Kimmich engagierte für seine Einheiten laut Bild-Zeitung private Trainer von der "Münchner Fußballschule". Alles für das große Ziel, sich zum Start des EM-Jahres mit dem Länderspiel in Lyon gegen Frankreich (21 Uhr/LIVE in der Flashscore Audioreportage) bestmöglich vorbereitet zu präsentieren. Die ersten Früchte dieser Extraschichten waren zuletzt schon beim FC Bayern zu sehen.
Dort wurde der 29-Jährige - wie nun in der Nationalmannschaft - von Trainer Thomas Tuchel bereits Ende Februar nach hinten rechts gezogen und fremdelte zunächst mit der bekannten Rolle. Zuletzt aber zeigte Kimmich sich dort deutlich verbessert. "Joshua hat in seiner Karriere bewiesen, dass er ein herausragender Rechtsverteidiger sein kann", sagte Mitspieler Leon Goretzka: "Ich kenne keinen Rechtsverteidiger auf der Welt, der auf dieser Position so viel Einfluss auf das Spiel haben kann."

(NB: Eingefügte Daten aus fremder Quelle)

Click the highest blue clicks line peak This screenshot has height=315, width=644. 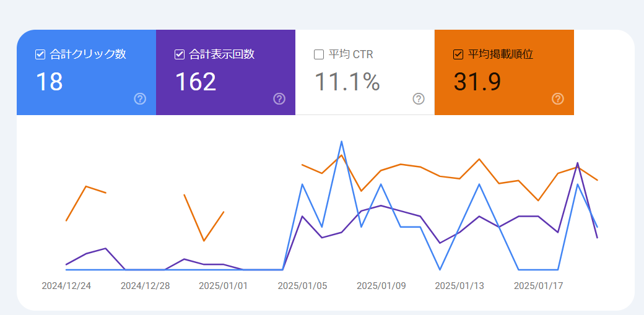[341, 142]
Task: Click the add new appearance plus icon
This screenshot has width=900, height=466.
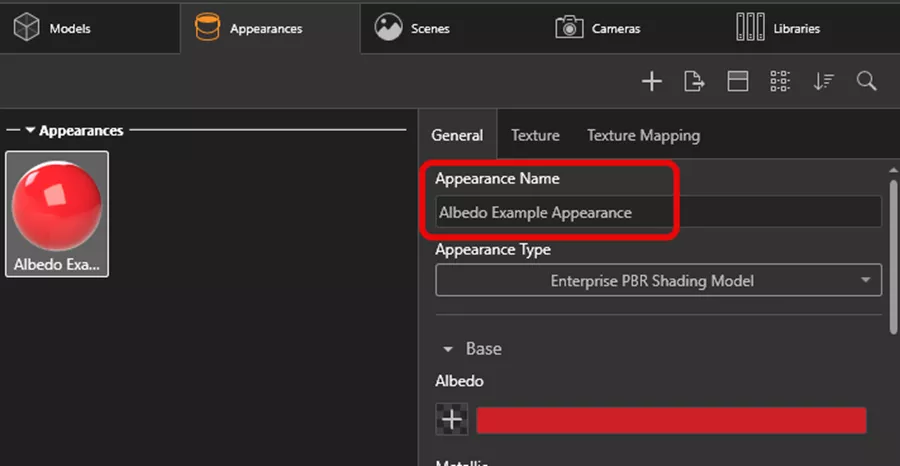Action: 652,82
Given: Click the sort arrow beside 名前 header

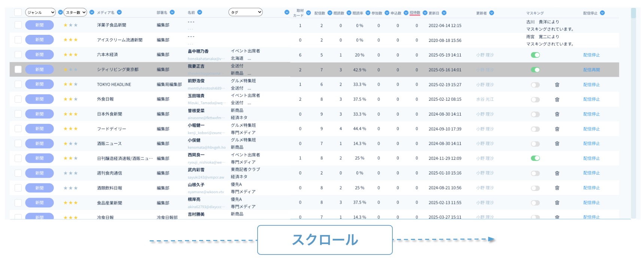Looking at the screenshot, I should tap(200, 12).
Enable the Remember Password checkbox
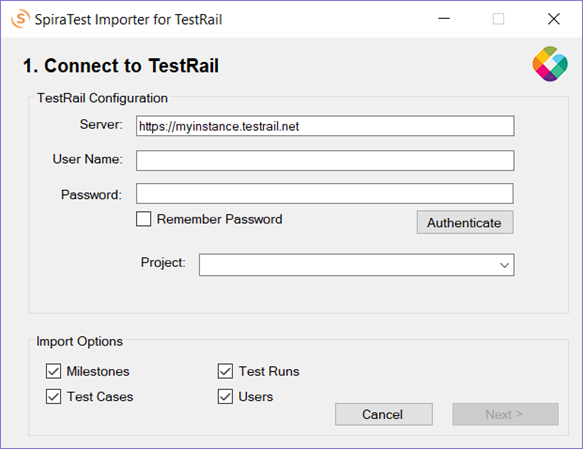The width and height of the screenshot is (583, 449). point(144,219)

Vorschau Frankreich vs. Deutschland
Nagelsmann: Kein direkter Zusammenhang mit Kroos-Rückkehr
Das liegt auch daran, dass Kimmich, der ewige Ehrgeizling und Mann mit dem Helfersyndrom, über Jahre in der Mittelfeldzentrale zu Hause war. Doch zu Beginn seiner DFB-Karriere oder beim Münchner Champions-League-Triumph 2020 zeigte er seinen großen Wert auch hinten rechts als Lahm-Erbe. Im DFB-Team rückte er nach dem WM-Desaster 2018 und dem Abschied von Sami Khedira aber in die Mitte, wo er mit Ausnahme der EM 2021, für die Joachim Löw auf ein 3-5-2 mit Kimmich als Schienenspieler umstellte, über Jahre gesetzt war. Die Position rechts hinten blieb eine Baustelle.

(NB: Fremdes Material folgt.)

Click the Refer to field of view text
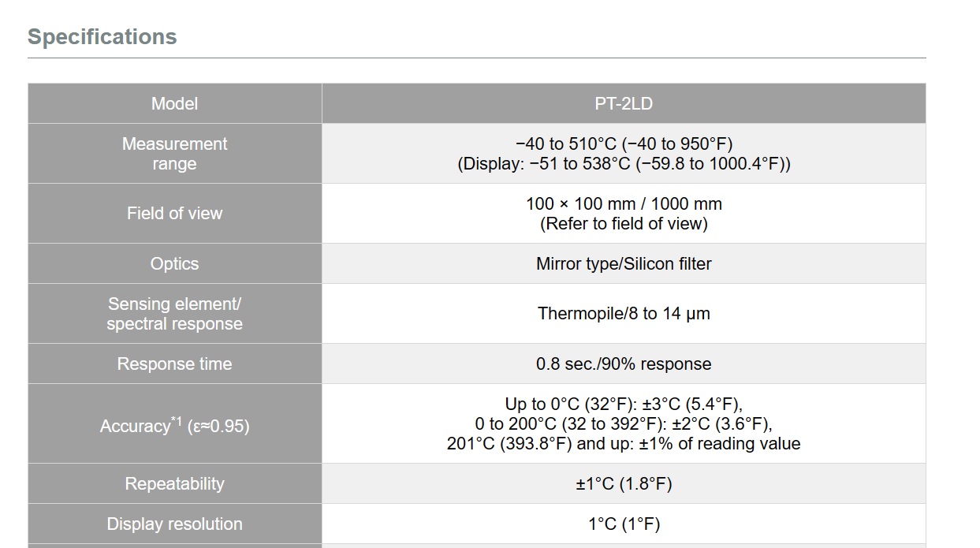 coord(624,224)
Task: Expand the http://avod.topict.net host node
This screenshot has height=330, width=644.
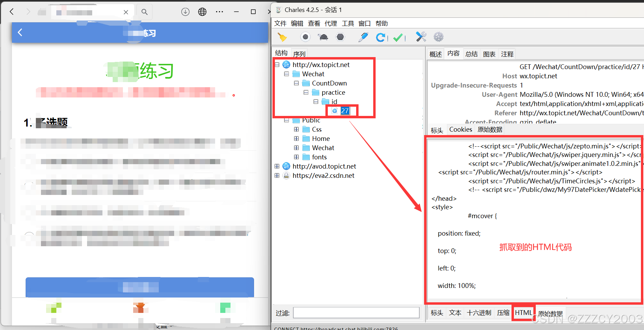Action: coord(277,166)
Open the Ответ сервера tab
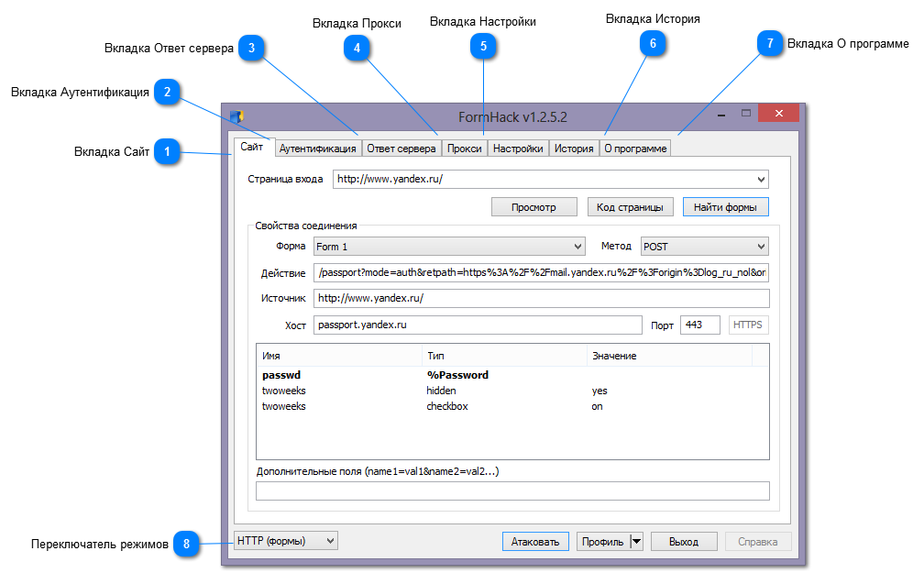Viewport: 924px width, 573px height. tap(401, 149)
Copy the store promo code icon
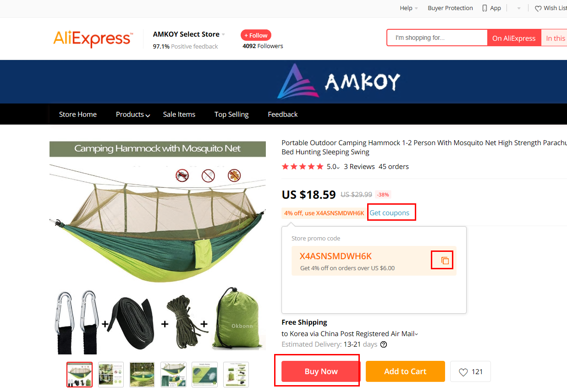The height and width of the screenshot is (392, 567). click(445, 261)
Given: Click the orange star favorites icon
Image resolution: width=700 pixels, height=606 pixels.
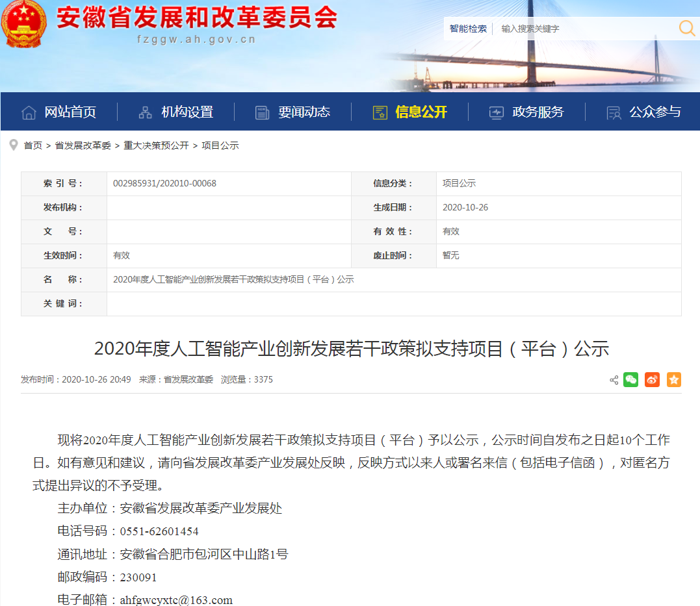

Löws Nachfolger Hansi Flick konnte sie nicht schließen und entschied sich in einer Panikaktion vor dem Gruppenfinale bei der WM 2022, Kimmich doch wieder nach hinten zu ziehen - das peinliche Aus konnte er so nicht verhindern. Und auch seinen Job verlor Flick bald - nach einem blamablen 1:4 gegen Japan, in dem er Kimmich erstmals seit Katar wieder als Verteidiger aufgeboten hatte.
Als ihm Julian Nagelsmann als Bundestrainer folgte, schien Kimmich wieder als Mittelfeld-Dirigent gesetzt. Doch nach den Ohrfeigen im November plante Nagelsmann um: Er holte Toni Kroos fürs Zentrum zurück - und schob Kimmich erneut nach außen.
"Er hätte im Übrigen auch rechts hinten gespielt, wenn Kroos nicht zurückgekehrt wäre", sagte Nagelsmann und stellte klar: "Bei der Nationalmannschaft muss man sich unterordnen. Da ist man ein Diener für sein Land. Kimmich ist das."
In der Tat: "Ich habe noch nie gesagt, dass mir das keinen Spaß macht oder ich das nicht spielen möchte", sagte Kimmich im Januar und betonte: "Ich liebe es, auf dem Platz zu sein. Und dann ist es für mich zweitrangig, wo ich spiele."